August 23, 1995|TIMOTHY MANGAN

Most brothers and sisters can't even agree on what sitcom to watch; the Ying siblings, in contrast, make up a string quartet, that most demanding of collaborative ensembles.

Formed in 1988 at New York's Eastman School of Music, the Ying quartet--violinists Timothy and Janet, violist Phillip and cellist David--went on to win the esteemed Naumberg Chamber Music Award in 1993. Hearing them Monday at John Anson Ford Amphitheatre, it was easy to tell why.

In a demanding program of string quartets by Mozart (K. 458, "The Hunt"), Bartok (No. 6) and Dvorak (No. 10), these young players revealed impressive ensemble skills: clarity and unity of intent, subtle balance and blend, tight execution. The music was communicated humanely, with compact force and contrast and characterful detail painted in.

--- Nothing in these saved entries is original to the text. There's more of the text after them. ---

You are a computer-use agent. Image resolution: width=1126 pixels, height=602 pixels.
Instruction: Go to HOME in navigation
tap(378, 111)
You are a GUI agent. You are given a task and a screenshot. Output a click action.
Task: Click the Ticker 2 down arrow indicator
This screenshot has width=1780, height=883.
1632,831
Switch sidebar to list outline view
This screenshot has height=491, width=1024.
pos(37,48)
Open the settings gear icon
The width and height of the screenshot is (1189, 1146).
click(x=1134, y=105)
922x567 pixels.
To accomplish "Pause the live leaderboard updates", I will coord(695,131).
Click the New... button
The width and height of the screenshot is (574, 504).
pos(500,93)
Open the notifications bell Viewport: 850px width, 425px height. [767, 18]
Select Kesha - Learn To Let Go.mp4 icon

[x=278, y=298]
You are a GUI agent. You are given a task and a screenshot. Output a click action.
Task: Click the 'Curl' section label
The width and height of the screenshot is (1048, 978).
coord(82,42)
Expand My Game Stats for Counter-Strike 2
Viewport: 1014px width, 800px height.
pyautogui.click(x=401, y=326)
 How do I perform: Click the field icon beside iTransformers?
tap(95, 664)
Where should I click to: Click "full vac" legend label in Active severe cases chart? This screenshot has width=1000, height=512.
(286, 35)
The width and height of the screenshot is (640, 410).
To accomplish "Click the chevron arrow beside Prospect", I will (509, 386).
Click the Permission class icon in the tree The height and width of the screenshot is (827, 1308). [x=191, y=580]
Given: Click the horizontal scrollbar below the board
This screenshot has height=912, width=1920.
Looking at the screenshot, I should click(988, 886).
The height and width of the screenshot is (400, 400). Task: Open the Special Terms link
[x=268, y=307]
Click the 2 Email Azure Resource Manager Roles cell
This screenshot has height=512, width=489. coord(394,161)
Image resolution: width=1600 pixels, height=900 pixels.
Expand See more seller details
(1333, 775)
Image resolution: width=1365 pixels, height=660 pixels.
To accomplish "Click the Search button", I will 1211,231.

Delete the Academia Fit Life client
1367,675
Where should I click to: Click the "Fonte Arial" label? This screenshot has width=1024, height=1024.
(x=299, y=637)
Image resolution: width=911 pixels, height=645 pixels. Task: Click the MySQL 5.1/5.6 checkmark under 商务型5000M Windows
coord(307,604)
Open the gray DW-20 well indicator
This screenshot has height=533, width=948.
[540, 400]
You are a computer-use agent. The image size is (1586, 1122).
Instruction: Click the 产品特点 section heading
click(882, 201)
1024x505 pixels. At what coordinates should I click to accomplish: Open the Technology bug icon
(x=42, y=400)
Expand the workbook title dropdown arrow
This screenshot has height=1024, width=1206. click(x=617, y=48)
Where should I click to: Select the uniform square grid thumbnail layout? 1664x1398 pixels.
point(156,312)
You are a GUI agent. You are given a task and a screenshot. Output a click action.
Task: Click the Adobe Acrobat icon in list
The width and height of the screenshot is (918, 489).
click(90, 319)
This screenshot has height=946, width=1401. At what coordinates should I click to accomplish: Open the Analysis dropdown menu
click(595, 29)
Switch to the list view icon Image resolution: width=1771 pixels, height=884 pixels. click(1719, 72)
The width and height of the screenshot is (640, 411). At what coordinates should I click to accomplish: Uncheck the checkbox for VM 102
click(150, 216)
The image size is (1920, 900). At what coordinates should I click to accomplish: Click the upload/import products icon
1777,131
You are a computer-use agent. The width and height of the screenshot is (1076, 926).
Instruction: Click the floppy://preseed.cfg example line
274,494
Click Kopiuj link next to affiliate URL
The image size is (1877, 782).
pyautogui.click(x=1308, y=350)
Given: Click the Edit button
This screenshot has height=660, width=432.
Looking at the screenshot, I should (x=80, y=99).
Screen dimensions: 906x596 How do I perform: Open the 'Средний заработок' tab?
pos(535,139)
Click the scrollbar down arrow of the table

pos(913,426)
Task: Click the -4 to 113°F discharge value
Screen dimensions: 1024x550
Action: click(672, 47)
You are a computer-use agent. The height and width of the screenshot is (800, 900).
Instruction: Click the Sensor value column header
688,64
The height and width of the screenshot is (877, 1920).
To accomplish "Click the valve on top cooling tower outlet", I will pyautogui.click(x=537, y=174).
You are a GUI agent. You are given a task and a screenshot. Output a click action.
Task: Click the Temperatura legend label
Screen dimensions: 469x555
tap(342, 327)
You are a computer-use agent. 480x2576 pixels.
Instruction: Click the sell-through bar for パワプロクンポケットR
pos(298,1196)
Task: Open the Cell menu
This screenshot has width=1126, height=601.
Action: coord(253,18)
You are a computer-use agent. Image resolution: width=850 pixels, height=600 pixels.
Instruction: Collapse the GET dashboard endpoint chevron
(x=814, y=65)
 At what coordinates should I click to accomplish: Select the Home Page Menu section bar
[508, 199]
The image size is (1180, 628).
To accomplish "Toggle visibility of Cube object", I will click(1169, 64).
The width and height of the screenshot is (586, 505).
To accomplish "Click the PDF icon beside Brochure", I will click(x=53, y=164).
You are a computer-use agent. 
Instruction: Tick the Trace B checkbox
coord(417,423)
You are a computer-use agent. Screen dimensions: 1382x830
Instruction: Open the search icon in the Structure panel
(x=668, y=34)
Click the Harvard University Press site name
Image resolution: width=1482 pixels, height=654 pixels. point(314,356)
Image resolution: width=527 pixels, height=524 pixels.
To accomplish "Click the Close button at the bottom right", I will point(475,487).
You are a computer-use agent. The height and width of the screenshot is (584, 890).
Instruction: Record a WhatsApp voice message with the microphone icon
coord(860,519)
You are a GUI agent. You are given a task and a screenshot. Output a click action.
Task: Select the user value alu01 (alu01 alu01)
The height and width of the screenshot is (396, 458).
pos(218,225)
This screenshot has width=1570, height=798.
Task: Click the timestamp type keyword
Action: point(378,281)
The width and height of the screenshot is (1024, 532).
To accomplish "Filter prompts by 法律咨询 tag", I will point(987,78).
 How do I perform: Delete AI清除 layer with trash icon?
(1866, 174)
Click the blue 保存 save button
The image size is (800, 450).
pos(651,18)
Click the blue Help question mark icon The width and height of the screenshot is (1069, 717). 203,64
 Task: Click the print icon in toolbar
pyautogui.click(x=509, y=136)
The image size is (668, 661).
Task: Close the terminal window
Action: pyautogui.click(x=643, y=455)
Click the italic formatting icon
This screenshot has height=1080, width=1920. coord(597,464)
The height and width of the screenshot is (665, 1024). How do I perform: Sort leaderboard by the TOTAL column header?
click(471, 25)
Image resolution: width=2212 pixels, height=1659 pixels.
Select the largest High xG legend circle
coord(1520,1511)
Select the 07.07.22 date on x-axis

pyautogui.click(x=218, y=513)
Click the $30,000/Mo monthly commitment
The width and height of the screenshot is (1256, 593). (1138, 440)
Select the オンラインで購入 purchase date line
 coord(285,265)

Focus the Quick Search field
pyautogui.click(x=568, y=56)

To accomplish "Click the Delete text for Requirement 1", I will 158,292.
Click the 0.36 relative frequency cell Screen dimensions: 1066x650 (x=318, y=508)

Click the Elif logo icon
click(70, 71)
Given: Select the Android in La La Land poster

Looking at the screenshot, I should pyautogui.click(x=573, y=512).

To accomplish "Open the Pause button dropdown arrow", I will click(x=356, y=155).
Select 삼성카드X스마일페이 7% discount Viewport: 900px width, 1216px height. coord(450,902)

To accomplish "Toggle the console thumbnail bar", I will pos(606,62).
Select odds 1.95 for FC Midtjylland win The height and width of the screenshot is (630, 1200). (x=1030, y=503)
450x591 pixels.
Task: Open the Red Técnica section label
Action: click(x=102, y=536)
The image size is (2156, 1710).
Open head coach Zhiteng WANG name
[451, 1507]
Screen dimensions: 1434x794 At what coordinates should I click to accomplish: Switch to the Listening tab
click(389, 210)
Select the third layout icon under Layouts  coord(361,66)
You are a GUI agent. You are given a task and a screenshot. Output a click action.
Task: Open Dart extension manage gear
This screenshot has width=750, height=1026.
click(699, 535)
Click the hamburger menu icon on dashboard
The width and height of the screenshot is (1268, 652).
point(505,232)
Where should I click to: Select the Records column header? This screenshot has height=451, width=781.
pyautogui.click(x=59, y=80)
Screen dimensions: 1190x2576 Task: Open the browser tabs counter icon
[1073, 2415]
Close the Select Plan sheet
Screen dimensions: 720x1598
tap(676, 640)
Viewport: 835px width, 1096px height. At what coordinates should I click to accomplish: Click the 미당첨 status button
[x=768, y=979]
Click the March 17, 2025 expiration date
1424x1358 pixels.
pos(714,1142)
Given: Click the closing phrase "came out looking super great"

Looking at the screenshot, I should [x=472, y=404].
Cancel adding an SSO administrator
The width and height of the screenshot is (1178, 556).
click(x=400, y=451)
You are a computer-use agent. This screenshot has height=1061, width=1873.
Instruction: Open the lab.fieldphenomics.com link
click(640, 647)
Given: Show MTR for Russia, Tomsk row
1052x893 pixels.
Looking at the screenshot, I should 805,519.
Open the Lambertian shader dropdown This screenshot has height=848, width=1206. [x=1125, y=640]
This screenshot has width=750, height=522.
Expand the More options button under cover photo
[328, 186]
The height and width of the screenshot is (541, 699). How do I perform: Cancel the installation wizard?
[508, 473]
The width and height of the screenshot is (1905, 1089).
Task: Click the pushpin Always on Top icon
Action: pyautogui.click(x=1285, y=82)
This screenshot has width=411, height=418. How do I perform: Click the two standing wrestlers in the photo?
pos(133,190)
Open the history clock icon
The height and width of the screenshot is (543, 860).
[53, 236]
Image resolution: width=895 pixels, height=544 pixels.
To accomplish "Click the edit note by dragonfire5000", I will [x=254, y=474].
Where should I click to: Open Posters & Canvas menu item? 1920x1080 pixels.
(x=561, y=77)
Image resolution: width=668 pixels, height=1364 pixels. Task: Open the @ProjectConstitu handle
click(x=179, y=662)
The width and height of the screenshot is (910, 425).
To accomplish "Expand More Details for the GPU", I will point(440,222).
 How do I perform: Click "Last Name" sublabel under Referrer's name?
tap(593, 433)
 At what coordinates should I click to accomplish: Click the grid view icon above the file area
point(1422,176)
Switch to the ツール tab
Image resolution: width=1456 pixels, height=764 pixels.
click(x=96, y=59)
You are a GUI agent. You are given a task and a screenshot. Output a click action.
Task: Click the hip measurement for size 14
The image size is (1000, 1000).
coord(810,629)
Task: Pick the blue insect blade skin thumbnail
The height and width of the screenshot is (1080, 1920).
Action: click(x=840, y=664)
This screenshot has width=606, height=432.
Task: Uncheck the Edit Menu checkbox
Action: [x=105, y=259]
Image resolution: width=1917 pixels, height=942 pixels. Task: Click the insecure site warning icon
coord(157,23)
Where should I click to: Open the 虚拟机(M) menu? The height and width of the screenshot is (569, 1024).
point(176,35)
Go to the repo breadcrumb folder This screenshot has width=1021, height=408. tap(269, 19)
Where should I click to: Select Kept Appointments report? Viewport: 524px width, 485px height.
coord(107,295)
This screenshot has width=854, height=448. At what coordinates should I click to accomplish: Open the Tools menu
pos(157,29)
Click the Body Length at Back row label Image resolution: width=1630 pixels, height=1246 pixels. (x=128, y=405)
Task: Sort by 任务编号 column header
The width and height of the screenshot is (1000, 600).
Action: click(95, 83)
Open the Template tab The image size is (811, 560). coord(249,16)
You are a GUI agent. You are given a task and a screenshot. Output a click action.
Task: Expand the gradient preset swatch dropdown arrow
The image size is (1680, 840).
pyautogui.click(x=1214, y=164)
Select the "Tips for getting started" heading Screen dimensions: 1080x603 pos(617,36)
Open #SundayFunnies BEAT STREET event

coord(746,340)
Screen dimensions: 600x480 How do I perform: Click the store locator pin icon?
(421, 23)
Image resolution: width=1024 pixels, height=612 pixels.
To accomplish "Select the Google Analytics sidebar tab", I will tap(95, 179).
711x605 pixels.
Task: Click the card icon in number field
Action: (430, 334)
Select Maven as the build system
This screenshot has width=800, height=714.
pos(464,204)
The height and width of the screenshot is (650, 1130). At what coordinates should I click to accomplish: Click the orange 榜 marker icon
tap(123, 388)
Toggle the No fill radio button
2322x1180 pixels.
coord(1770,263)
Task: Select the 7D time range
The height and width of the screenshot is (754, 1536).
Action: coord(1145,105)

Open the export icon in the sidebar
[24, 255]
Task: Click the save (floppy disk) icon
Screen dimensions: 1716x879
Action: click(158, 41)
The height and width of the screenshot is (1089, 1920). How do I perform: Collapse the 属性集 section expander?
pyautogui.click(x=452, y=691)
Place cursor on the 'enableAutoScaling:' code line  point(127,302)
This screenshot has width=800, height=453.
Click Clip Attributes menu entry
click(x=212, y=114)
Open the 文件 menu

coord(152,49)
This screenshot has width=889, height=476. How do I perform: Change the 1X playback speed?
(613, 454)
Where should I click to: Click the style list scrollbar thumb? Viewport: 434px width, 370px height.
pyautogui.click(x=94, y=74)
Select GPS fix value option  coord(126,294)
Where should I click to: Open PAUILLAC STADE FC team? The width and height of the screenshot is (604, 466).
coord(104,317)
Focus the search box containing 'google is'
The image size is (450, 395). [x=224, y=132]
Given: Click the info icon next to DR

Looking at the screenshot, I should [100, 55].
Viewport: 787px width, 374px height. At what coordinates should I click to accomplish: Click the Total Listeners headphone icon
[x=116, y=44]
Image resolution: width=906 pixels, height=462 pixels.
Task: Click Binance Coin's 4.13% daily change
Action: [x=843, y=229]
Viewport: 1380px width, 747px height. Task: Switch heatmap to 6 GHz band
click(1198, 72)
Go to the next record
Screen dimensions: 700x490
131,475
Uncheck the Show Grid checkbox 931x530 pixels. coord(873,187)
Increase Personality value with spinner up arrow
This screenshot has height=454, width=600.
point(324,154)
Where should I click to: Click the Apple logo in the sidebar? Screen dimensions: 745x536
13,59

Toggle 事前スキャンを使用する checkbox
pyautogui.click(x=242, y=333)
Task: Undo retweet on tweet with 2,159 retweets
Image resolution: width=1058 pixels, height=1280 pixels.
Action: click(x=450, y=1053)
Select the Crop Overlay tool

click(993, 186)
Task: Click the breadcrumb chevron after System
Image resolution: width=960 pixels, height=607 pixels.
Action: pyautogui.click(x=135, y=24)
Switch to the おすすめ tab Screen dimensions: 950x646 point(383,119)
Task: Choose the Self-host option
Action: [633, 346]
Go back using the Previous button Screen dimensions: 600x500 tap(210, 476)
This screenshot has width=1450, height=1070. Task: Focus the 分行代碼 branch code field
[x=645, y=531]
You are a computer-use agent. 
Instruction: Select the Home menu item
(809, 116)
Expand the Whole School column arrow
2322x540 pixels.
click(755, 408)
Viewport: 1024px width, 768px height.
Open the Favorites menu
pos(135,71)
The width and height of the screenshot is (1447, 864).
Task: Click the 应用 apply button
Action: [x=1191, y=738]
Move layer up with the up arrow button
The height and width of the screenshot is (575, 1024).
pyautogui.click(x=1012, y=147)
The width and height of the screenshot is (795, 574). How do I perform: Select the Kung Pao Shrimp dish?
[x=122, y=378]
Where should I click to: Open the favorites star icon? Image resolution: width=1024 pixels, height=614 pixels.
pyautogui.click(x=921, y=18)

Yet, something seemed missing. For all of its ensemble focus, the playing lacked the flair of individual personalities. Wholeness was the goal, and wholly accomplished. But in ideal quartets, four distinct personalities remain intact. This is the dichotomy and fascination of the medium. Perhaps the close-knit Yings will have to fight to achieve it.

Bartok's Sixth spoke its somber and sardonic messages clearly, in a thoughtful and incisive reading. It only lacked the danger and eeriness, the feeling that something--a vein or a string--is surely going to pop, that some quartets discover.

Dvorak's Tenth blossomed to most of its considerable, Schubertian charm, but without an individual projection of soulfulness and rhapsody that could have made it memorable. Mozart fared best in the Yings' tight formation, its Classical equilibrium most closely matching the ensemble's. Carefully wrought, this performance managed poise, force and point, rhythmic lift and an easy gait.